The Atomic Energy Agency, which usually deals with the detection of nuclear weapons, uses radioactive radiation to exterminate the malaria mosquito. Every 20 seconds an African child dies from the disease spread by the mosquito

A malaria patient in Africa
A malaria patient in Africa

The UN mobilizes nuclear technologies in its war against the mosquito that spreads malaria throughout the African continent. Yesterday, Africa marked Malaria Day, which is designed to focus attention on the scourge that causes the death of millions of citizens every year, most of them children. Malaria causes annual economic damage to the continent of approximately 12 billion dollars in the gross national product.

Bart Knowles, an entomologist at the International Atomic Energy Agency, explains that every year between three and five million cases of malaria infection are reported. It is estimated that every 20 seconds an African child dies of malaria. Most of the deaths occur in isolated areas, whose residents do not receive appropriate medical care.

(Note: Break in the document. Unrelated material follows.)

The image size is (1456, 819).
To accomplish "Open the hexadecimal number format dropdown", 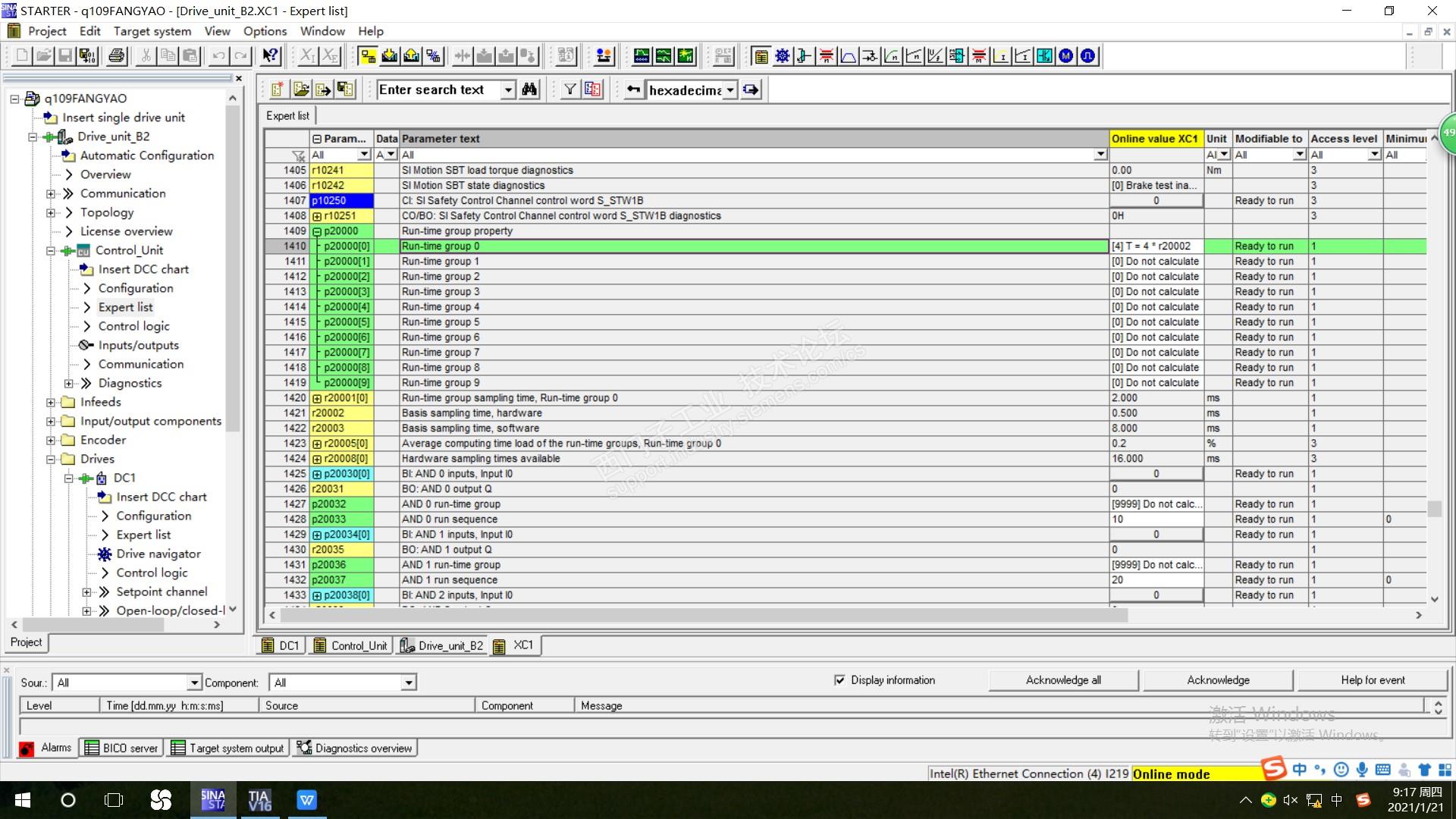I will 730,90.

Knowles explains that the UN decided to try to combat the phenomenon by destroying the Anopheles mosquitoes that spread the disease through their bites.

The Atomic Energy Agency is usually involved in monitoring and searching for weapons of mass destruction in countries such as Libya, Iran and Iraq. The agency's personnel had already used the knowledge they possessed to develop a weapon that destroyed the tza tza fly, which originates in Zanzibar and is responsible for spreading the deadly sleeping sickness.

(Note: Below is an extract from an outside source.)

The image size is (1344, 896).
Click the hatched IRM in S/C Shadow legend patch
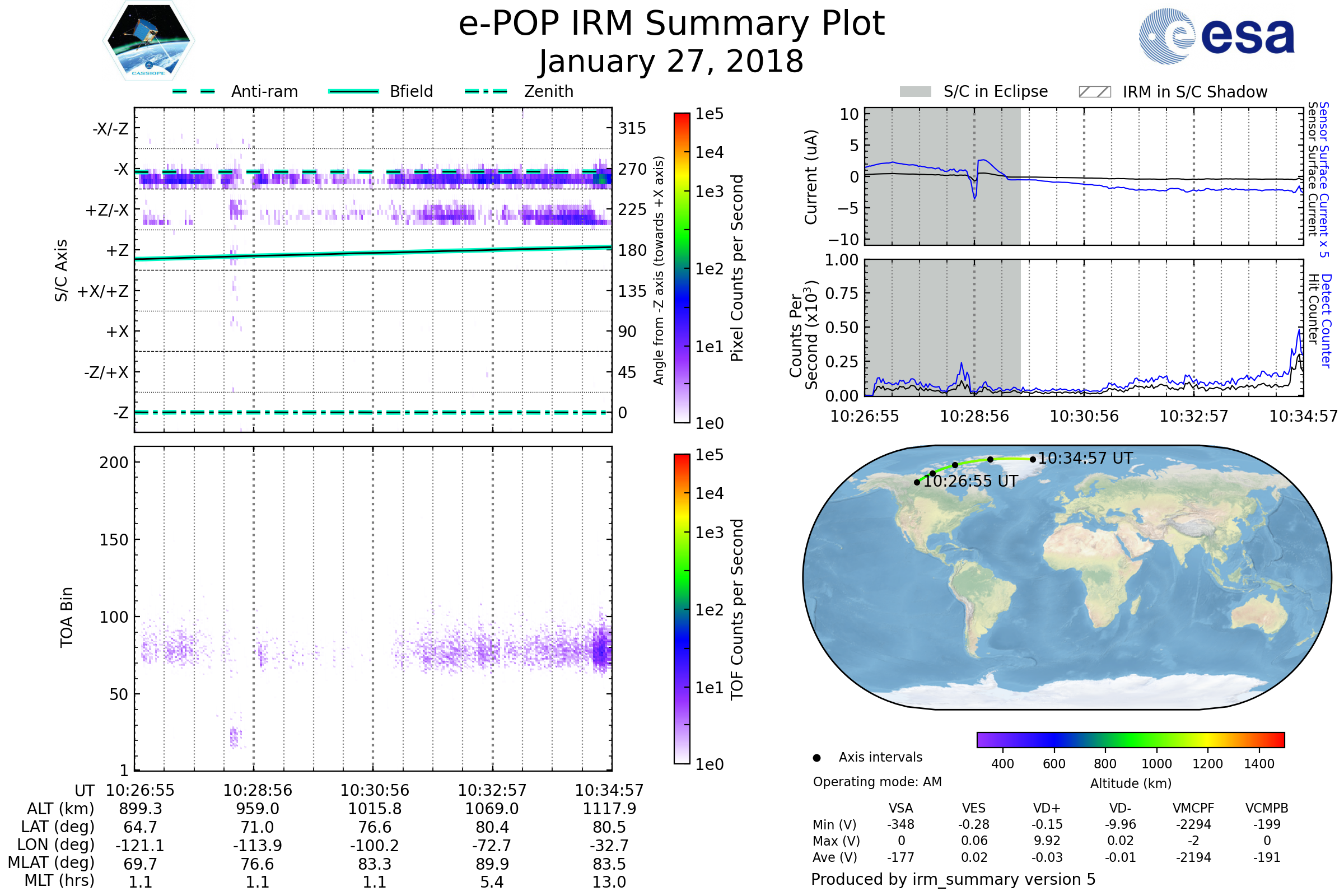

Advertisement The scientists use the "sterile insect" technology, in which the males are exposed to radioactive radiation that sterilizes them. In the second stage, the insects are released into the wild and mate with the females, when the eggs are not fertilized and the species does not reproduce. The purpose of the process is to reduce the malaria mosquito population to extinction, explains Knowles, who himself contracted the disease nine times during the study. The project, costing only nine million dollars, is still in the initial stages.

One of the complexities of the process is finding male mosquitoes strong enough to survive the radiation damage. The ones who actually sting the humans are the females, who get to mate only once during their lifetime, only two weeks old. Already in the 70s, Knowles carried out a similar process that ended up eradicating the malaria mosquitoes from an infected area in El Salvador. He and his friends hope that they will succeed in their mission in Africa as well.